YOUR INSTRUCTIONS:
Copy the lines from the line with "You are a GUI" to the line with "pos(845,178)", changing "Revenue Comparison" to "Profit Comparison" and keeping everything else as it is. Omit the pictures from your output.

DATA SECTION:
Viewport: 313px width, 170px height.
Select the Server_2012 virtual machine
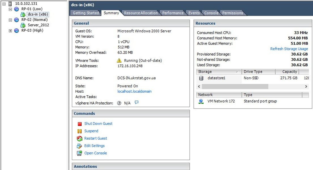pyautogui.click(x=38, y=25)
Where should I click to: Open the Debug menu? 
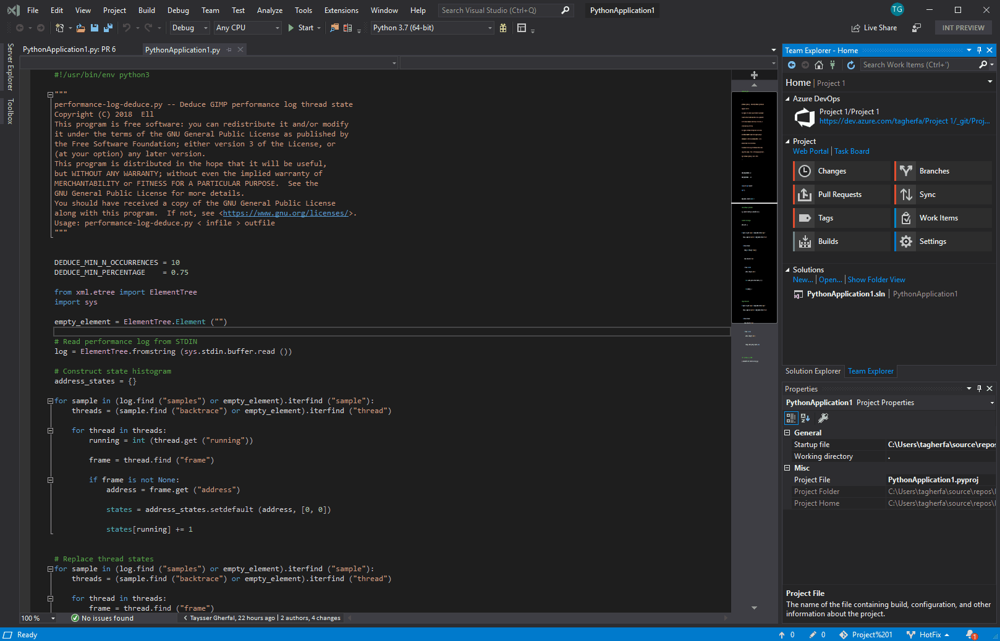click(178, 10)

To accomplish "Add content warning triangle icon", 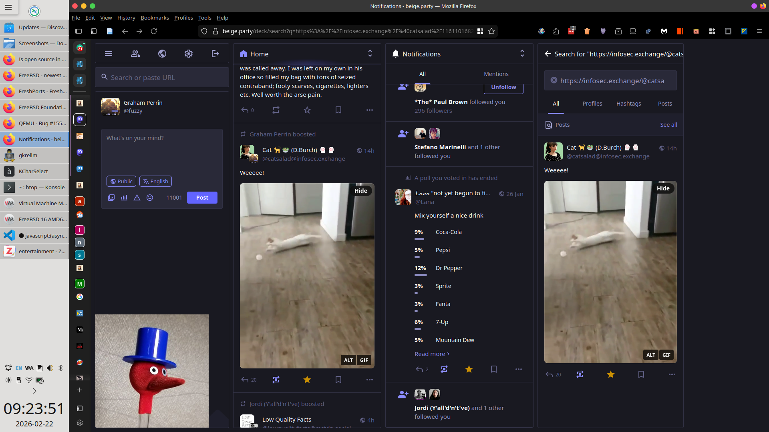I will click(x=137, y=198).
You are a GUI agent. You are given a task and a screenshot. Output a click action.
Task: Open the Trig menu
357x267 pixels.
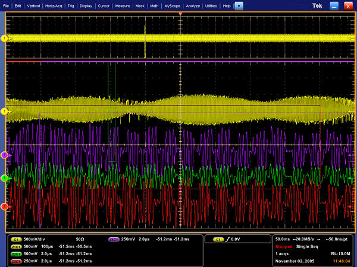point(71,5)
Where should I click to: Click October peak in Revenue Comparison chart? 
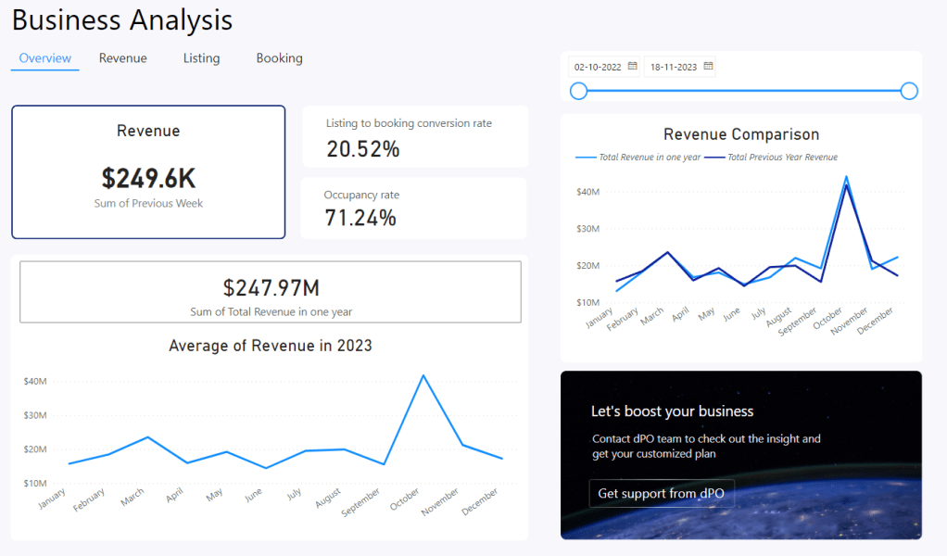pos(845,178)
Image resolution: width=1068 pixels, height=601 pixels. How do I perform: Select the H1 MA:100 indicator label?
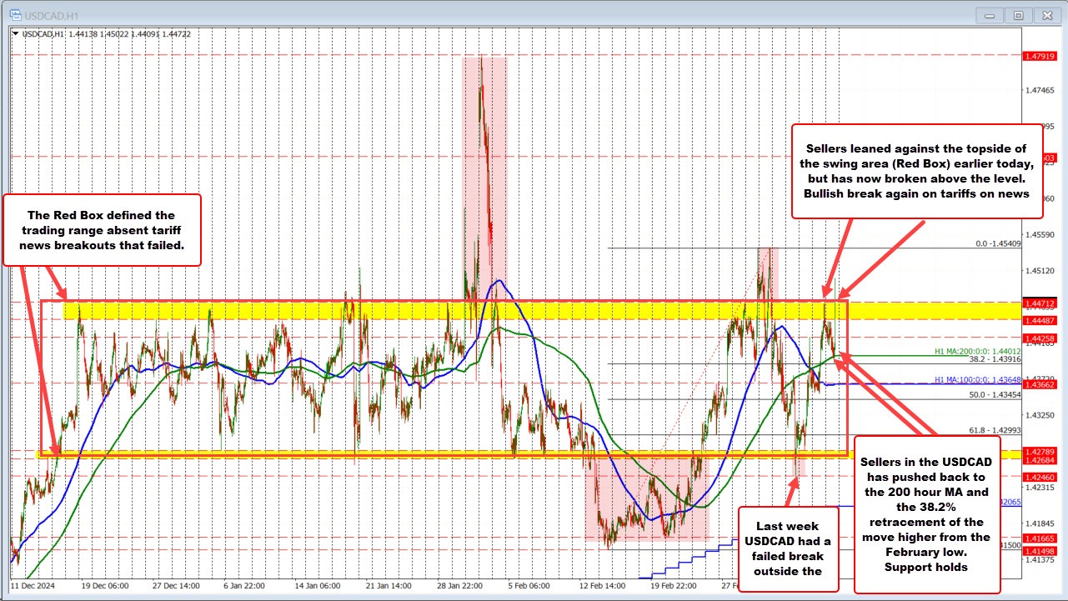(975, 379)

==

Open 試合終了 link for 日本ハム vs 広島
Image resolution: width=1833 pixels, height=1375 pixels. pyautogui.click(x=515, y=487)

RESPONSE BELOW:
You are a GUI agent. You are given a task and a screenshot. Output a click action.
Task: Open the Trig menu
357x267 pixels.
point(71,5)
Where should I click to: Click October peak in Profit Comparison chart? 
pos(845,178)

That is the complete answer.